─── EXTRAIT DE PAGE
J’attends le printemps
le printemps, là,
dans mon cœur

Kitô Akiyoshi

**

Comment apprendre à s’aimer de Yukiko Motoya

Couverture du roman

J’avais déjà lu un roman de cette écrivaine japonaise, intitulé « Mariage contre nature », et comme je l’avais beaucoup aimé, j’ai eu envie de découvrir un autre de ses livres.
Celui-ci « Comment apprendre à s’aimer », qui date de 2016, me faisait un peu peur, avec son titre digne d’un mauvais magazine de mode, mais j’ai néanmoins décidé de passer outre et de tenter l’expérience.

Présentation de l’autrice :

Yukiko Motoya (née en 1979) est une dramaturge et romancière japonaise. Depuis les années 2010, elle a remporté de nombreuses distinctions littéraires dans son pays, comme le célèbre et très prestigieux Prix Akutagawa en 2016 pour « Mariage contre nature » et, en 2014, le Prix Mishima pour « Comment apprendre à s’aimer« .

Quatrième de Couverture :

Il existe sans doute quelqu’un de mieux, c’est juste que nous ne l’avons pas encore rencontré. La personne avec laquelle nous partagerons réellement l’envie d’être ensemble, du fond du cœur, existe forcément. Je crois que nous devons continuer à chercher, sans nous décourager.
Au fil de ses apprentissages, de ses déceptions et de ses joies, Linde – femme imparfaite, on voudrait dire normale – découvre le fossé qui nous sépare irrémédiablement d’autrui et se heurte aux illusions d’un bonheur idéal.
Elle a 16 ans, puis 28, 34, 47, 3 et enfin 63 ans ; autant de moments qui invitent le lecteur à repenser l’ordinaire, et le guident sur le chemin d’une vie plus légère, à travers les formes et les gestes du bonheur : faire griller du lard, respirer l’odeur du thé fumé ou porter un gilet à grosses mailles. Car le bonheur peut s’apprendre et « pour quelqu’un qui avait raté sa vie, il lui semblait qu’elle ne s’en sortait pas trop mal. »
──────
─── DONNÉES FOURNIES
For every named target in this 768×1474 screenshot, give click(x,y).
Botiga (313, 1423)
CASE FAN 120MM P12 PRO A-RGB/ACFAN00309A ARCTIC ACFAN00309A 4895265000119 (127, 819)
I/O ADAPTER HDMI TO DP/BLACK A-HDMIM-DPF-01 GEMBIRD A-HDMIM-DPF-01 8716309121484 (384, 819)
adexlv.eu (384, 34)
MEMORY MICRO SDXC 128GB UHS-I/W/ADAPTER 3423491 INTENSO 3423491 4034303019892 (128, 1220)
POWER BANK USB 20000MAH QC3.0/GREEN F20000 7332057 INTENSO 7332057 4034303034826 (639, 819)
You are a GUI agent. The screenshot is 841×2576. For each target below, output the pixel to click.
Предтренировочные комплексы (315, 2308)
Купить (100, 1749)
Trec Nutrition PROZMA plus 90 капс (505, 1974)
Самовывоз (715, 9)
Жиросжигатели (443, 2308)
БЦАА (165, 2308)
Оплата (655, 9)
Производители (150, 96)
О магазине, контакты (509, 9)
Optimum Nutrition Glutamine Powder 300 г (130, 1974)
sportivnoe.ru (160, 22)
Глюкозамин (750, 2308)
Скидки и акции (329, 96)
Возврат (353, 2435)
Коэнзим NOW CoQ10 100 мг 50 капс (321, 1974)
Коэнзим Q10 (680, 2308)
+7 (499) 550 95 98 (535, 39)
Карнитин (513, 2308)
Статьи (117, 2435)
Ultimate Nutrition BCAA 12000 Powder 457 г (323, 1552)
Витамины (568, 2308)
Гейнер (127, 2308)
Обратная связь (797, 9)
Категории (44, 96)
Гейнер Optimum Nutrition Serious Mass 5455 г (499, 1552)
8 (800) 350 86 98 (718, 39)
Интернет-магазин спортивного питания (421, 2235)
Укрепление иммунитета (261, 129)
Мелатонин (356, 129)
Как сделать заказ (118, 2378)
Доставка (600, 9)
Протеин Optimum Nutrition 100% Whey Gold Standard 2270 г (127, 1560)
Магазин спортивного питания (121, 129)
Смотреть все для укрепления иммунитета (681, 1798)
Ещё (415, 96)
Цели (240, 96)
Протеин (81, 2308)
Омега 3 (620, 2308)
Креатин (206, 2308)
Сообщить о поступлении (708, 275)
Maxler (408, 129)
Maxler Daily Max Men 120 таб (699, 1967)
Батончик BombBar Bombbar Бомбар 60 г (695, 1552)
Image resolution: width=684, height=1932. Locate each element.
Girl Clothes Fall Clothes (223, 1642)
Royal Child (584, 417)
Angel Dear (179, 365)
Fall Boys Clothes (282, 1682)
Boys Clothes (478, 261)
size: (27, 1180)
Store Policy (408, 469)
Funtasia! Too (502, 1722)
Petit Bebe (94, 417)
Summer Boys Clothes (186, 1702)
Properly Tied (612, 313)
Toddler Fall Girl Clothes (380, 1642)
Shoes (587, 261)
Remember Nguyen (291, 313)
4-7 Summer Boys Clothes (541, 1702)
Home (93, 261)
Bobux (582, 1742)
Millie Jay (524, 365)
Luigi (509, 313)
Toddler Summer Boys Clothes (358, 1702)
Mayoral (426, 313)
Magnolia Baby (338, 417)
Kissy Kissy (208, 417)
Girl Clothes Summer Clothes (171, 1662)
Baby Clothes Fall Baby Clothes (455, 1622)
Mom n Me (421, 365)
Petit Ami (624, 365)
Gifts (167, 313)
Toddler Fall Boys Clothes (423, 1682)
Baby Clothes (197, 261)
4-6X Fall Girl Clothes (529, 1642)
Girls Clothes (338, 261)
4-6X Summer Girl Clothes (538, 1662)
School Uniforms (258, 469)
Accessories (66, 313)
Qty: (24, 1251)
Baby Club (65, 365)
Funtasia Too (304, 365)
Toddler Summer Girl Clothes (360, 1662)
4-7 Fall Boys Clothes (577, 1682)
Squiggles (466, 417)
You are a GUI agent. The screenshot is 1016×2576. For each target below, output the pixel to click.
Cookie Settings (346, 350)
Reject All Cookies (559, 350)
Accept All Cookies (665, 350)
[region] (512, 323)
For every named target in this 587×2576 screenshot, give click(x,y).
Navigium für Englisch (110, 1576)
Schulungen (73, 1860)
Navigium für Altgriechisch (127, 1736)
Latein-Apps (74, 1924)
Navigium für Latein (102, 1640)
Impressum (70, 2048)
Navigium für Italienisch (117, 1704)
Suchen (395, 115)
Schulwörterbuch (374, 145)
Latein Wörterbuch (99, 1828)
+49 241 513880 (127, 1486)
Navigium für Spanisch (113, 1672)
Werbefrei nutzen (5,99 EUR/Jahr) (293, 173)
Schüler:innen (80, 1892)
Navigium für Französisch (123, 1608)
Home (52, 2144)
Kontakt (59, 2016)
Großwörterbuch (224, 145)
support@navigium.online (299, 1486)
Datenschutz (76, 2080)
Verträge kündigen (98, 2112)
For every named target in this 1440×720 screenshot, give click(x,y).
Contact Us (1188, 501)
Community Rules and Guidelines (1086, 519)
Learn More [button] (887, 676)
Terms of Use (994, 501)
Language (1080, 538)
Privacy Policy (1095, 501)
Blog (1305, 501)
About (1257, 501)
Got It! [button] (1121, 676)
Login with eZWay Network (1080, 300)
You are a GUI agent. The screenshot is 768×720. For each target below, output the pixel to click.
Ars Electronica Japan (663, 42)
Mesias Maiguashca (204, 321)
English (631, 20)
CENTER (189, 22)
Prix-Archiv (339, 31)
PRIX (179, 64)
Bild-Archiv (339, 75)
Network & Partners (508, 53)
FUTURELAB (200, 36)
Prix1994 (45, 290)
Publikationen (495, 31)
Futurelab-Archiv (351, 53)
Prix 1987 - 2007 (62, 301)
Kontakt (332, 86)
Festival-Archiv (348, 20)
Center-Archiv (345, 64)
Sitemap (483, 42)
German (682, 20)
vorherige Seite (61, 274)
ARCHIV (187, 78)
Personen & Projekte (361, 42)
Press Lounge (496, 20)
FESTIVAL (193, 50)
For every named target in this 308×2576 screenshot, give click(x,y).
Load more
──────
Reproduisez fidèlement le passage de l'extrait de page qui s'étend de « Yukiko Motoya (née » jusqu'à « sans nous décourager. » inclus.

Yukiko Motoya (née en 1979) est une dramaturge et romancière japonaise. Depuis les années 2010, elle a remporté de nombreuses distinctions littéraires dans son pays, comme le célèbre et très prestigieux Prix Akutagawa en 2016 pour « Mariage contre nature » et, en 2014, le Prix Mishima pour « Comment apprendre à s’aimer« .

Quatrième de Couverture :

Il existe sans doute quelqu’un de mieux, c’est juste que nous ne l’avons pas encore rencontré. La personne avec laquelle nous partagerons réellement l’envie d’être ensemble, du fond du cœur, existe forcément. Je crois que nous devons continuer à chercher, sans nous décourager.